(YOUR GOAL) Update the items below by changing every "Bareboat" to "Sailboat" and leaving everything else as it is. Omit the pictures from your answer.

(Records for locating displayed items)
※

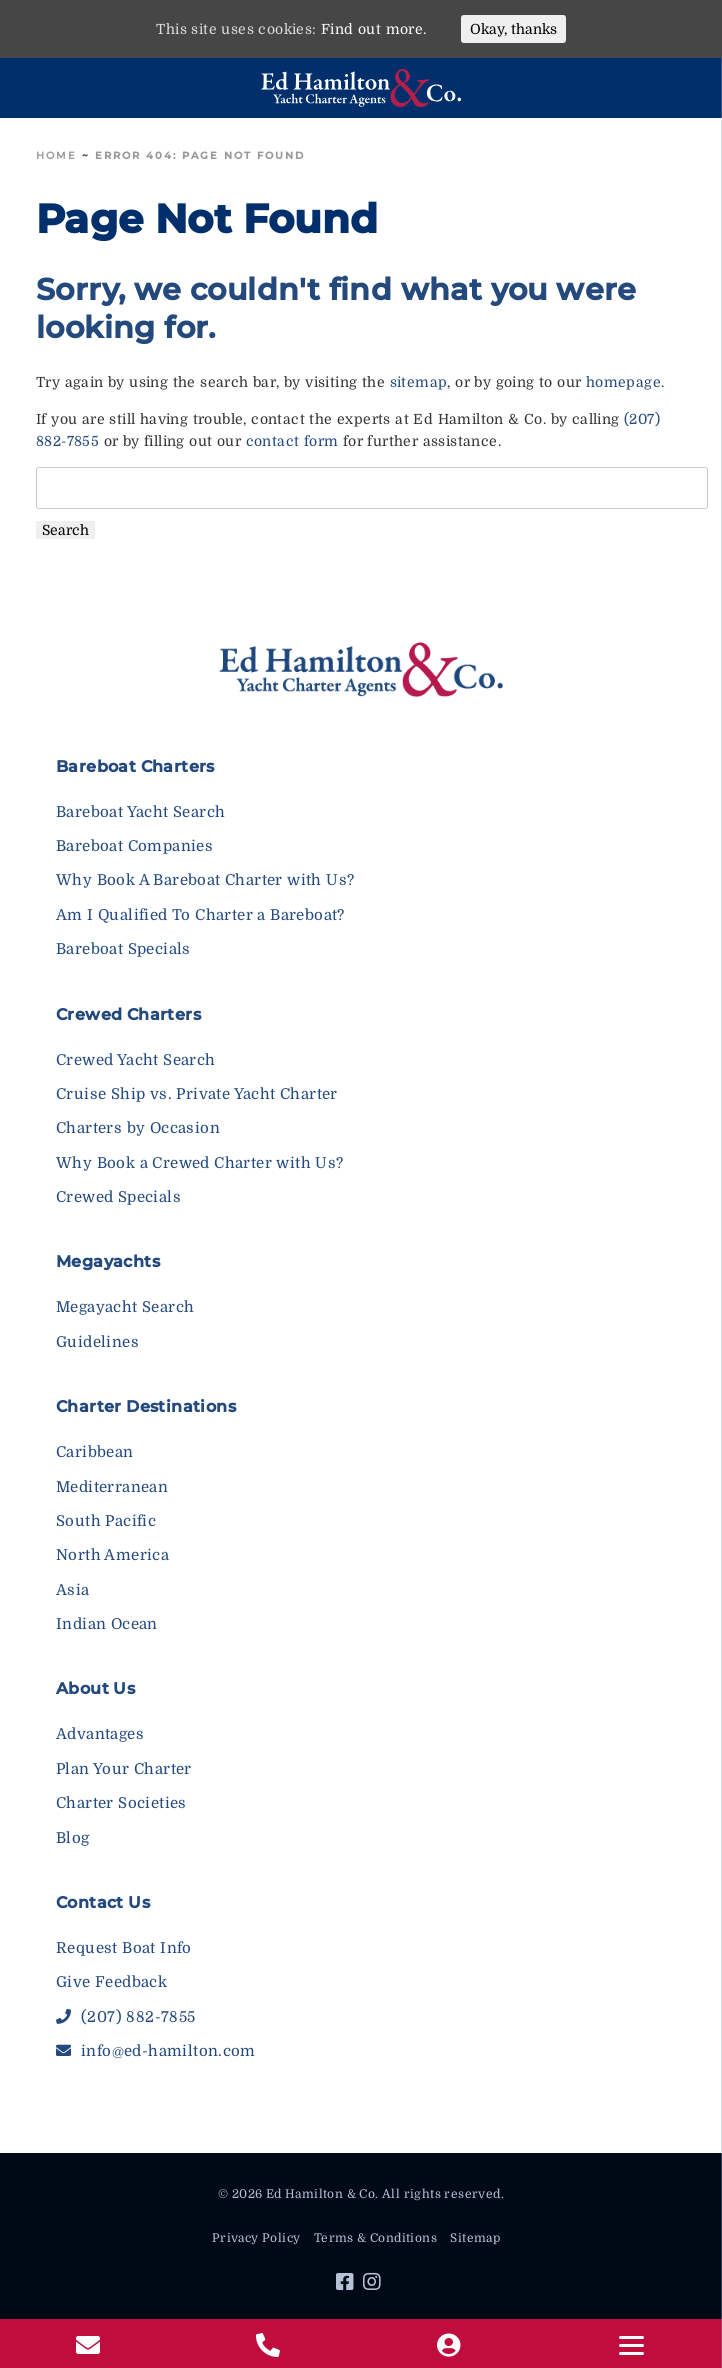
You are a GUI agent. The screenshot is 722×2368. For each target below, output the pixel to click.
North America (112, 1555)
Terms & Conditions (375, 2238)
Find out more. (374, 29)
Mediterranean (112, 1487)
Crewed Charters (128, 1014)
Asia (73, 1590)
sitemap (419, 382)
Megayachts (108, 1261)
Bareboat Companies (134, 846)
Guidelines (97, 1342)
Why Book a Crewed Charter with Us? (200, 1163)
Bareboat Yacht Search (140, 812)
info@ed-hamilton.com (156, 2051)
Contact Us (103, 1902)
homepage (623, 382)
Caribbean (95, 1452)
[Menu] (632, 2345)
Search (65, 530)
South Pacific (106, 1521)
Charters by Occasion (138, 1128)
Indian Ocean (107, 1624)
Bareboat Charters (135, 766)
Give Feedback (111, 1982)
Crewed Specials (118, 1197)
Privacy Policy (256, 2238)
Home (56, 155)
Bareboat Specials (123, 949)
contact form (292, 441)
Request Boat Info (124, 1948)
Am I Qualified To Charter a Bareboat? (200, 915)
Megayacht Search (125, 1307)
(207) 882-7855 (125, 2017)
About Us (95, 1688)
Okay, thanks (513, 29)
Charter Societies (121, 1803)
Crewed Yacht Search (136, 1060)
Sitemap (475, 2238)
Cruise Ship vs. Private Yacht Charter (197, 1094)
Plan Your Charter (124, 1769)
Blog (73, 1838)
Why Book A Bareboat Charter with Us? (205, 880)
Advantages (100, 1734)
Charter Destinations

※

(RESPONSE TO THIS TASK)
You are a GUI agent. The screenshot is 722×2368. For each target below, output the pixel to click.
North America (112, 1555)
Terms & Conditions (375, 2238)
Find out more. (374, 29)
Mediterranean (112, 1487)
Crewed Charters (128, 1014)
Asia (73, 1590)
sitemap (419, 382)
Megayachts (108, 1261)
Sailboat Companies (134, 846)
Guidelines (97, 1342)
Why Book a Crewed Charter with Us? (200, 1163)
Sailboat Yacht Search (140, 812)
info@ed-hamilton.com (156, 2051)
Contact Us (103, 1902)
homepage (623, 382)
Caribbean (95, 1452)
[Menu] (632, 2345)
Search (65, 530)
South Pacific (106, 1521)
Charters by Occasion (138, 1128)
Indian Ocean (107, 1624)
Sailboat Charters (135, 766)
Give Feedback (111, 1982)
Crewed Specials (118, 1197)
Privacy Policy (256, 2238)
Home (56, 155)
Sailboat Specials (123, 949)
contact form (292, 441)
Request Boat Info (124, 1948)
Am I Qualified To Charter a Sailboat? (200, 915)
Megayacht Search (125, 1307)
(207) 882-7855 (125, 2017)
About Us (95, 1688)
Okay, thanks (513, 29)
Charter Societies (121, 1803)
Crewed Yacht Search (136, 1060)
Sitemap (475, 2238)
Cruise Ship vs. Private Yacht Charter (197, 1094)
Plan Your Charter (124, 1769)
Blog (73, 1838)
Why Book A Sailboat Charter with Us? (205, 880)
Advantages (100, 1734)
Charter Destinations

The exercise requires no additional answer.